[[ MATERIAL TO PROCESS, beginning ]]
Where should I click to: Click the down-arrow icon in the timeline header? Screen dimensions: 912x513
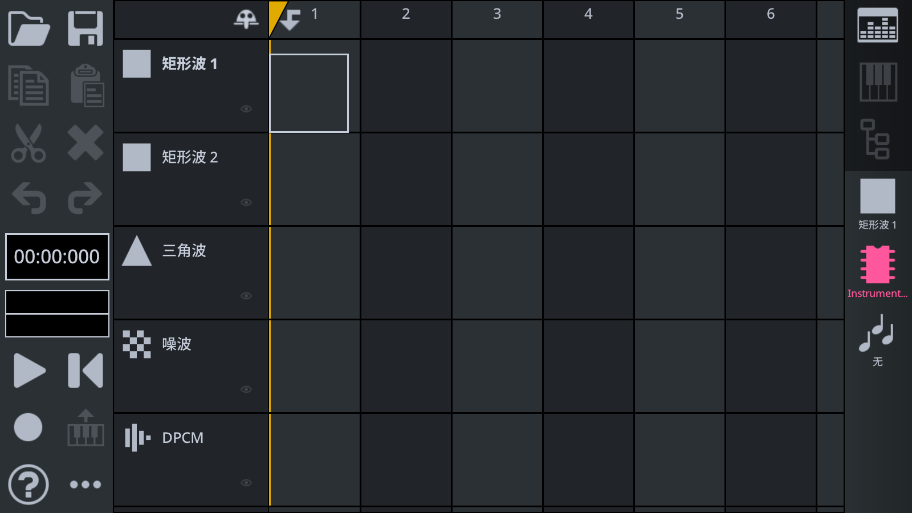pyautogui.click(x=290, y=18)
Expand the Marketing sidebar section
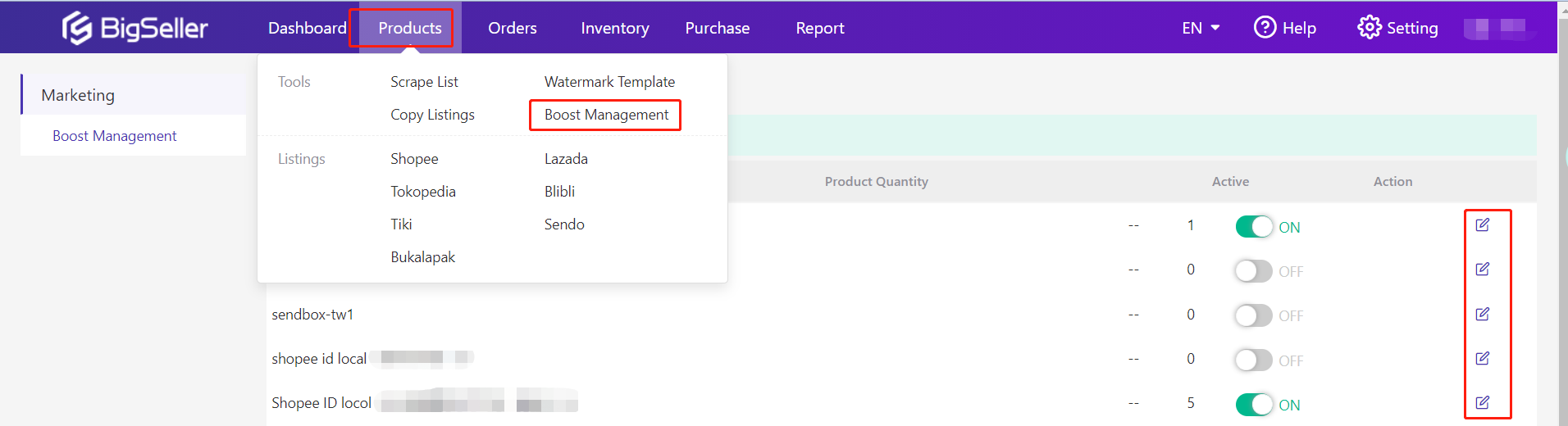 coord(78,95)
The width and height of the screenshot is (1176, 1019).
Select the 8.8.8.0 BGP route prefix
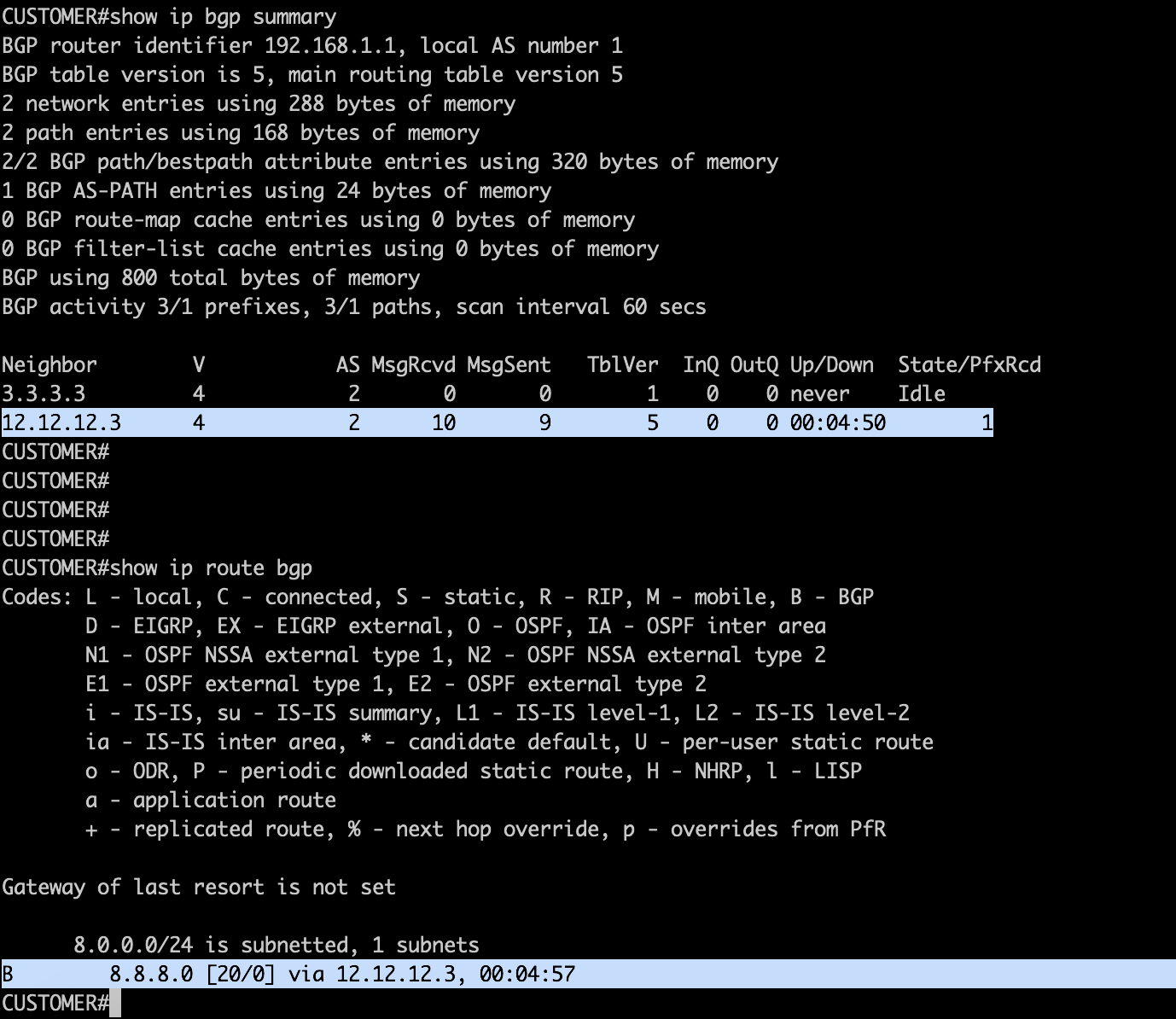(x=151, y=975)
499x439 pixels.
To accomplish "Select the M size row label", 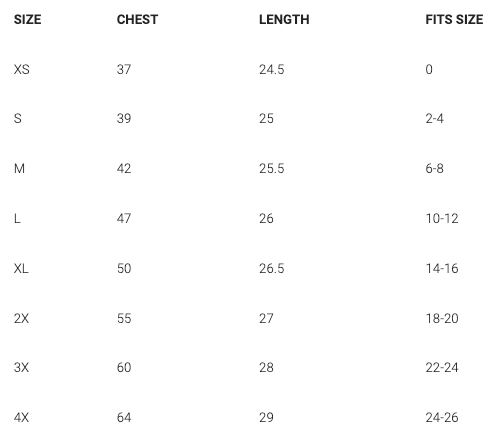I will click(x=19, y=168).
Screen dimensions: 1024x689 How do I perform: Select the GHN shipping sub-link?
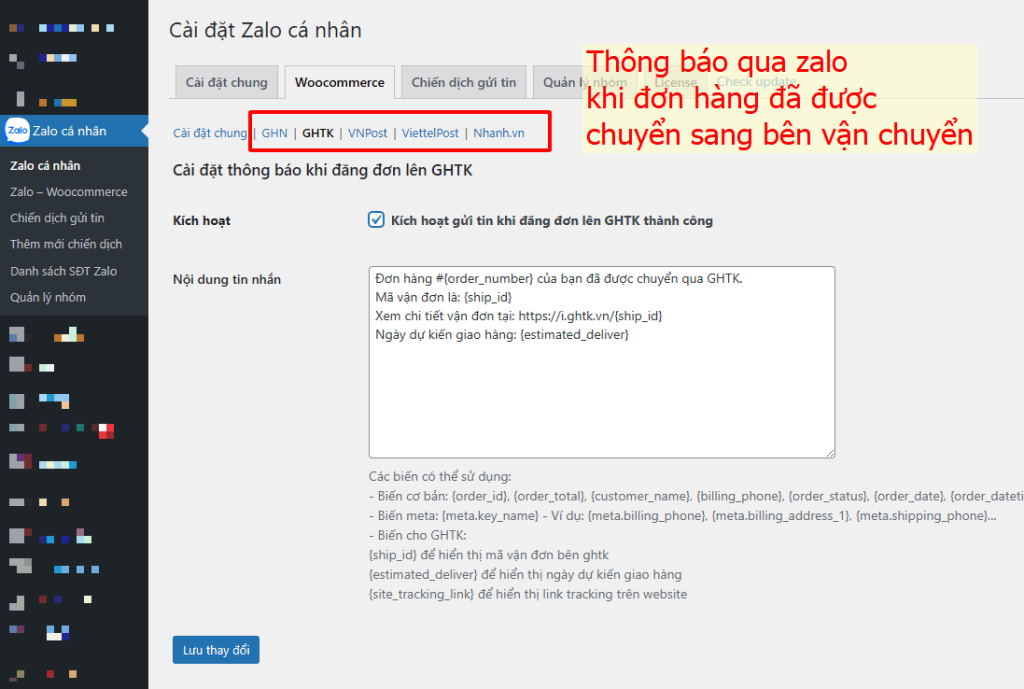pyautogui.click(x=274, y=133)
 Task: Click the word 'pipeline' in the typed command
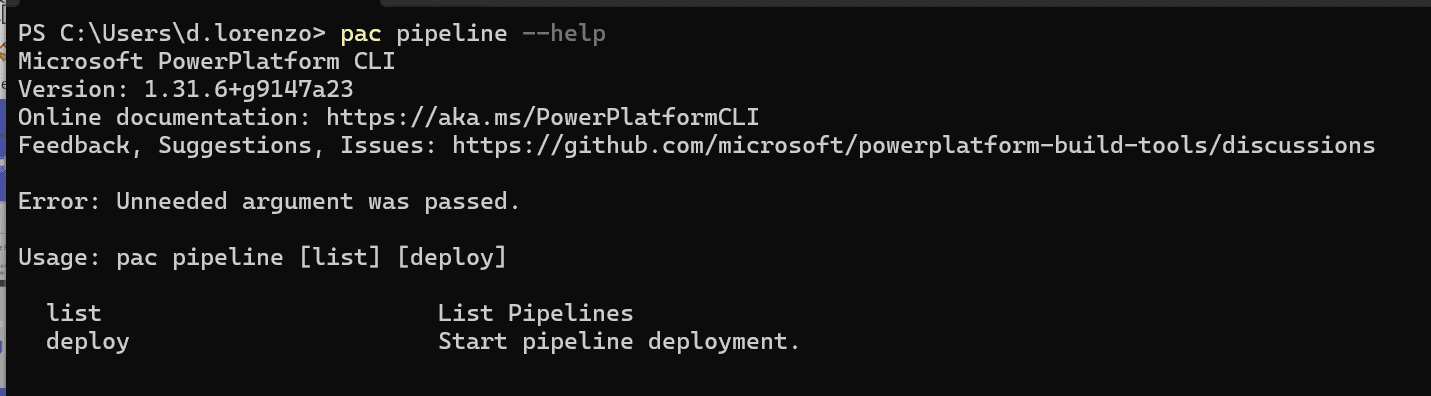[452, 34]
[[ MATERIAL TO PROCESS, end ]]
> _WORK INSTRUCTIONS_: Pictures aside, reproduce exactly the lines from the one containing "Screen dimensions: 1024x689" to the end of the listing above, both ends included.

> _YOUR SOLUTION_:
Screen dimensions: 1024x689 How do I perform: Select the GHN shipping sub-link?
pyautogui.click(x=274, y=133)
 Task: Click the word 'pipeline' in the typed command
[452, 34]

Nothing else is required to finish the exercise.